You guys hijack all you want . All of this talk about dating got me motivated yesterday to create my first on-line dating profile. Now before you all jump in and tell me it's too early, your right it is. However in roughly one month we go to court and the D will be final so once that is complete and considering we have been separated for almost a year I think I will be ready. I will admit I did a brief search last night and initially I liked what possibilities I saw. My STBXW has just made the biggest mistake of her life and she has no idea how big the fire inside me burns
With that said I have rebounded from the engagement ring thing and now I don't really give a [censored]. Just another step in the process. Met some friends out for dinner last night, played basketball this week, got a lift in this morning and got elbowed in the mouth yesterday that did not feel good while going up for a rebound.
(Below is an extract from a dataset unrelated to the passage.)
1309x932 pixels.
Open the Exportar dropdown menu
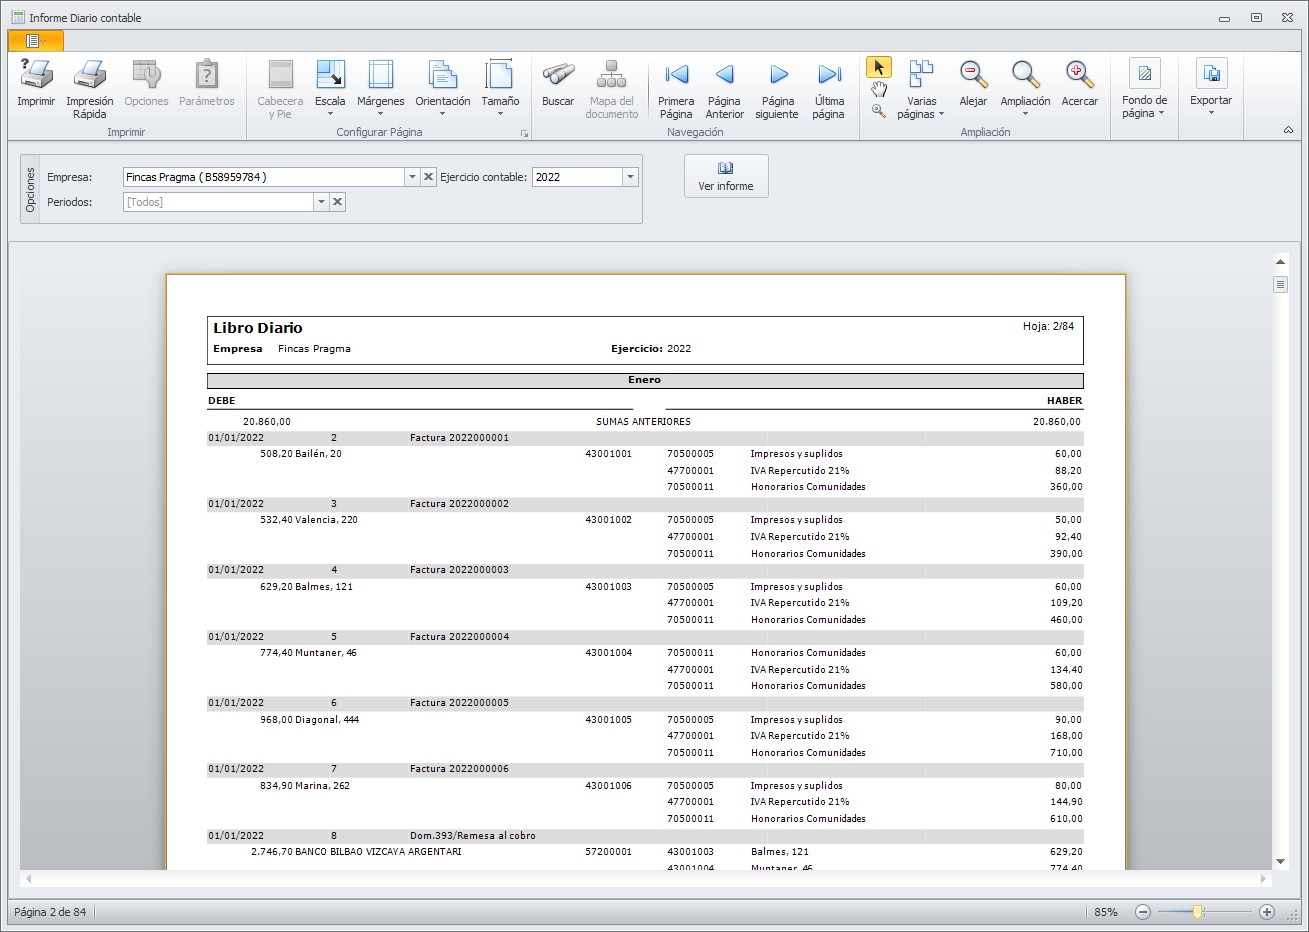coord(1210,88)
Not sure what I am doing tonight but my girls have soccer tomorrow so that will be fun. Need to get some yard work done so I will probably tackle that this weekend as well.
I have my girls all next week for Spring Break so I got some fun activities planned for them highlighted by going camping Wed thru Fri.
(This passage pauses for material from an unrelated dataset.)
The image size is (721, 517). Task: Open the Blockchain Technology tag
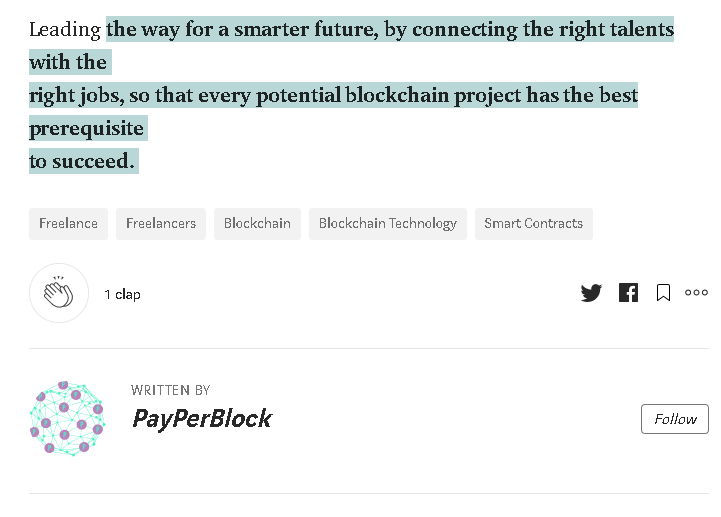[x=388, y=224]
Saw the STBXW yesterday at open house for our D's school. It was cool, she called me honey once which was funny but outside of that I was as cool as the other side of the pillow. She is a weak individual and my views on her have changed drastically. I really find myself not giving a crap around her any more so while I still DB for myself I no longer watch everything I say and honestly I could really care less what she thinks. She made a comment about getting a boob job with some of her equity proceeds from the house and I just laughed and said stop by when they are healed so you can show them to me. I know it's pursuing but I don't give a flip.
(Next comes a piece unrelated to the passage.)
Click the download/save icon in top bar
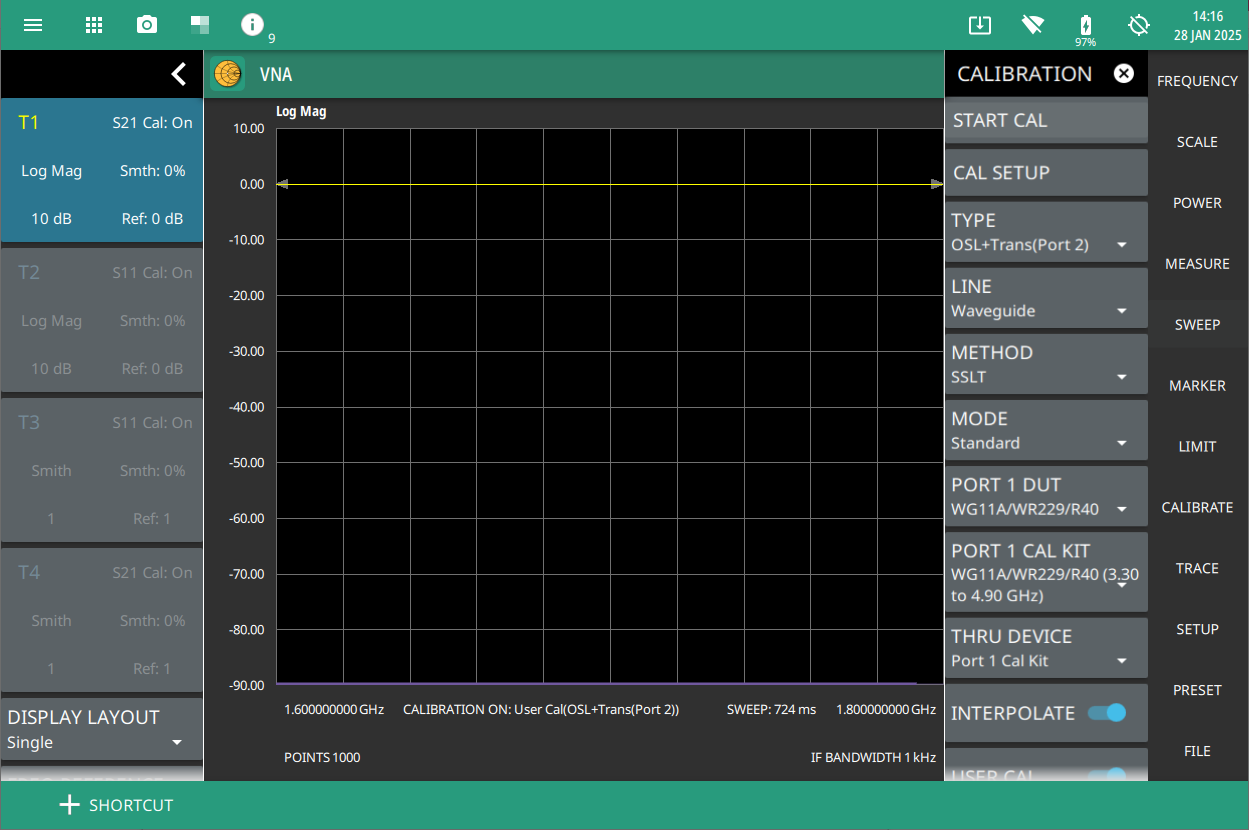This screenshot has width=1249, height=830. [979, 25]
I am really starting to feel what everyone has said along about finding happiness through the pain, seeing the sunshine on the other side of the storm, feeling that sense of accomplishment as I have no regrets about how I have conducted myself and how I have held strong to my vows until the end. I can finally start to see the fog lift.
I have my house, my girls, my two 14 yr old dogs, my friends, my family, my health and finding someone to share my life with would just be icing on the cake.